Law and medical: Person schema for attorney and physician profiles, with professional credential markup, pairs with LocalBusiness and Article. The Guru tools for law firms and medical practices include templates for these specific schema patterns.

For a full breakdown of which SERP features are realistically achievable by page type and how to target them, see our guide on winning featured snippets and SERP features in 2026.

Frequently Asked Questions

Does schema markup help with Google rankings?

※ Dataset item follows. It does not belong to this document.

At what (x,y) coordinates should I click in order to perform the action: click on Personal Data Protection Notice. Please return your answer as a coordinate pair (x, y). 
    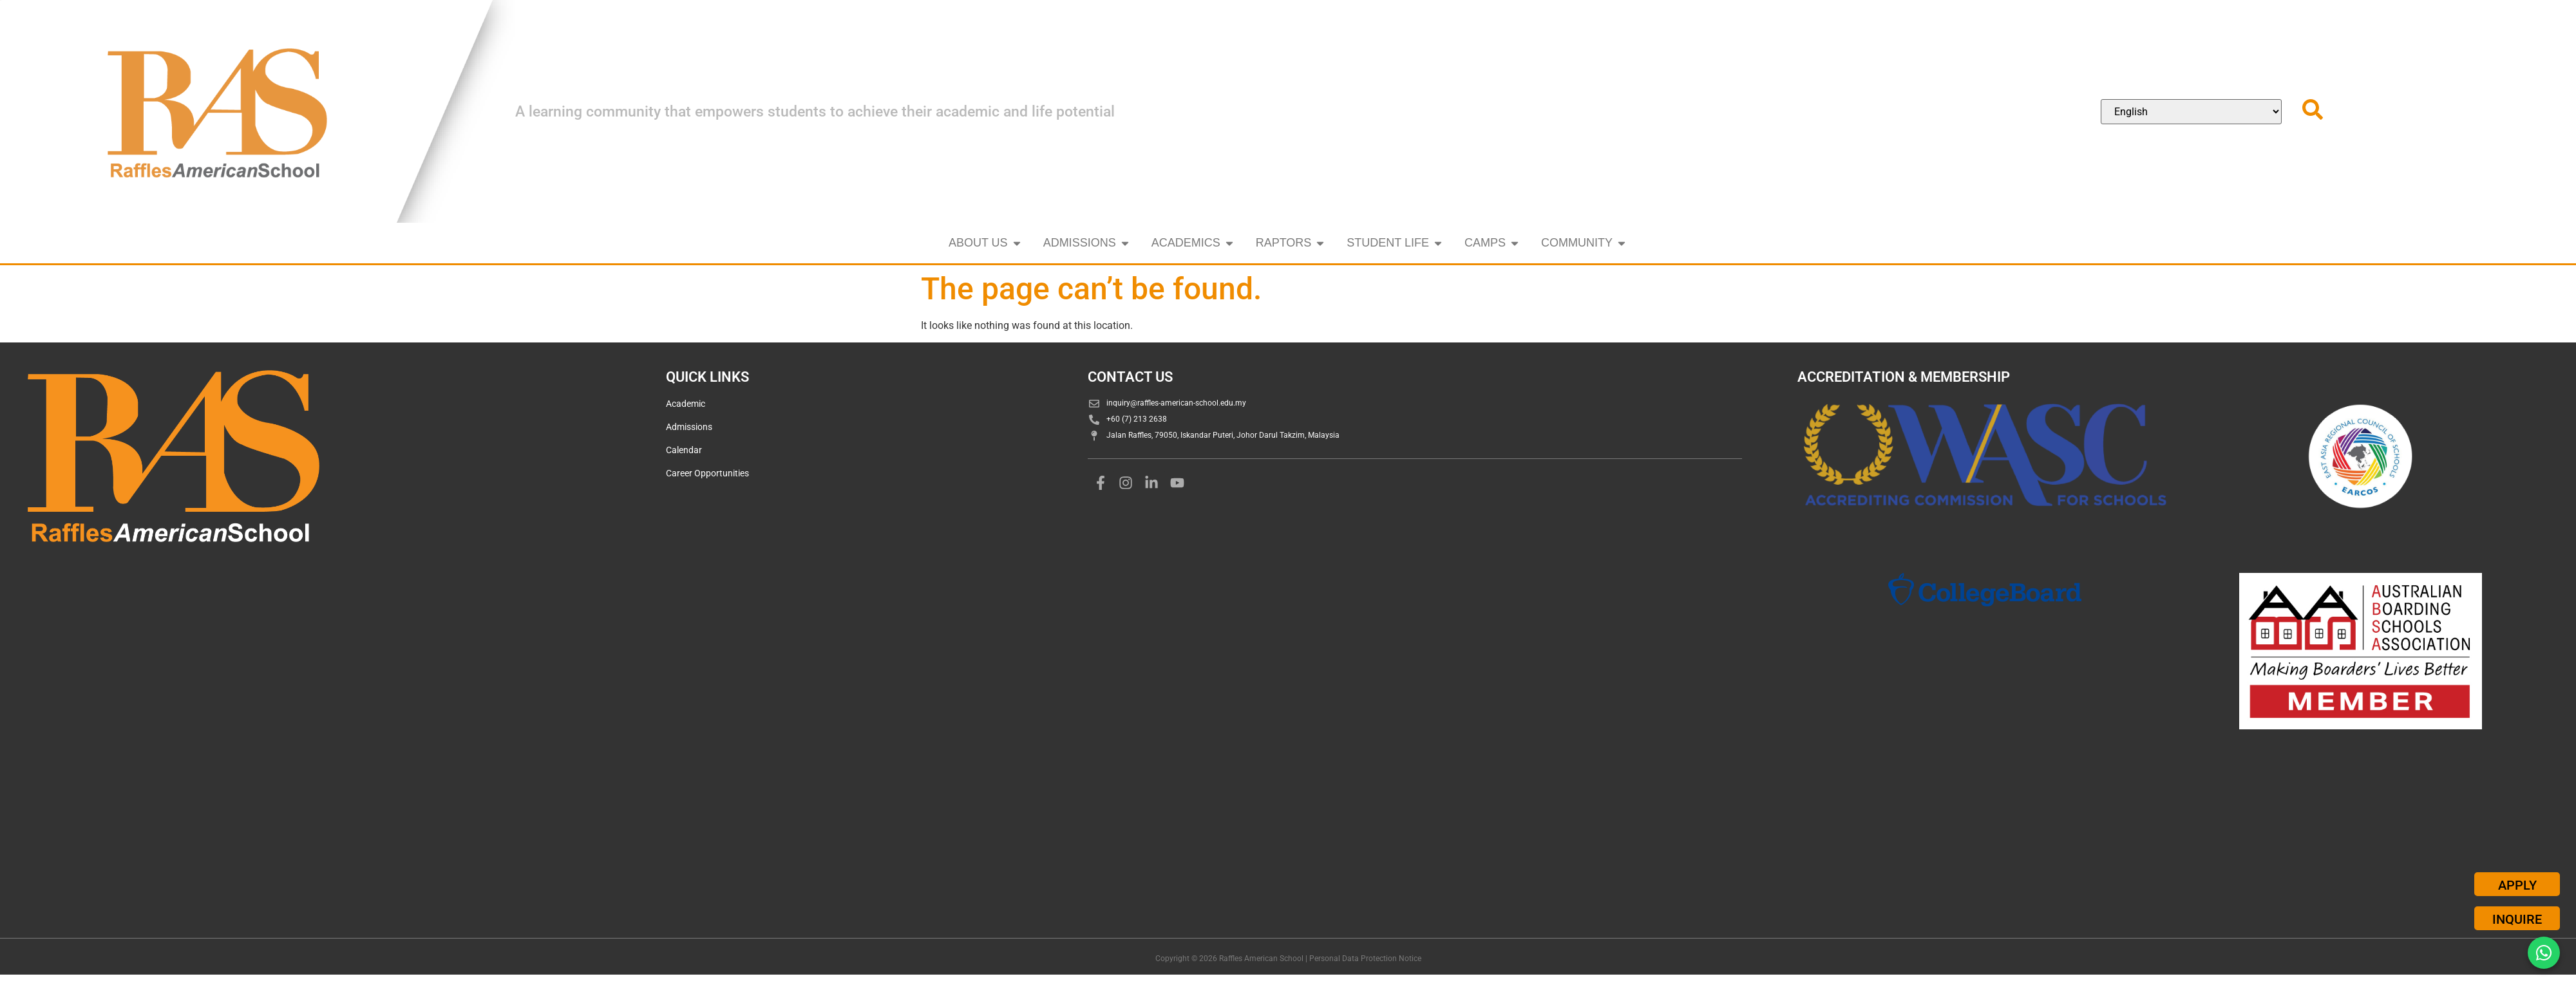
    Looking at the image, I should click on (1365, 958).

No. Google has confirmed repeatedly that structured data is not a ranking factor. It is an eligibility signal: it makes pages eligible for visual enhancements and rich results, which can improve click-through rate, but it does not change where a page ranks for a given query. The underlying content, links, and technical quality determine ranking.

Should I remove FAQPage schema now that Google deprecated the rich result?

No. Google's official guidance says you can keep or remove it; either is fine. Other search engines and AI crawlers continue to process FAQPage markup. Removing it saves a few lines of code but produces no measurable improvement. Keep existing markup; do not add new FAQPage implementations expecting Google rich results.

Does schema markup directly increase AI citations from ChatGPT or Perplexity?

The evidence says no direct causal effect. A May 2026 Ahrefs study tracking nearly 1,900 pages found no statistically significant increase in AI citations after adding JSON-LD. Pages with schema are more frequently cited, but this reflects site quality, not schema itself. Schema remains valuable for entity recognition and Knowledge Graph presence.

What format should I use for schema markup: JSON-LD, Microdata, or RDFa?

JSON-LD, placed in the <head>. Google recommends it explicitly because it is the easiest to maintain, does not require modifying HTML body elements, and works cleanly with modern JavaScript-rendered sites. Microdata and RDFa are supported but not recommended for new implementations.

How do I validate that my schema is working correctly?

Use Google's Rich Results Test (search.google.com/test/rich-results) for individual URLs and Google Search Console's Enhancements section for site-wide error monitoring. The Enhancements report shows how many pages are eligible for each rich result type, how many have errors, and what those errors are. Check it quarterly at minimum.

Is HowTo schema worth implementing in 2026?

Not for the Google rich result, which was removed in August 2023. Keep existing HowTo markup since it costs nothing to retain and other crawlers still use it. For new instructional content, write clearly structured numbered steps in visible HTML, which AI retrieval systems read directly.

What is the single highest-impact schema change for a site that has done nothing yet?

Organization schema on the homepage, fully populated with sameAs links to authoritative external profiles. It takes under an hour to implement, establishes your brand as a recognized entity in Google's Knowledge Graph, and provides the entity foundation that every other schema type builds on. Do this before anything else.

How often should I audit schema for errors?

At minimum, quarterly, using the Google Search Console Enhancements report. Additionally, run the Rich Results Test on your core page templates any time a CMS, theme, or plugin update is deployed, since template changes are the most common cause of schema regressions at scale.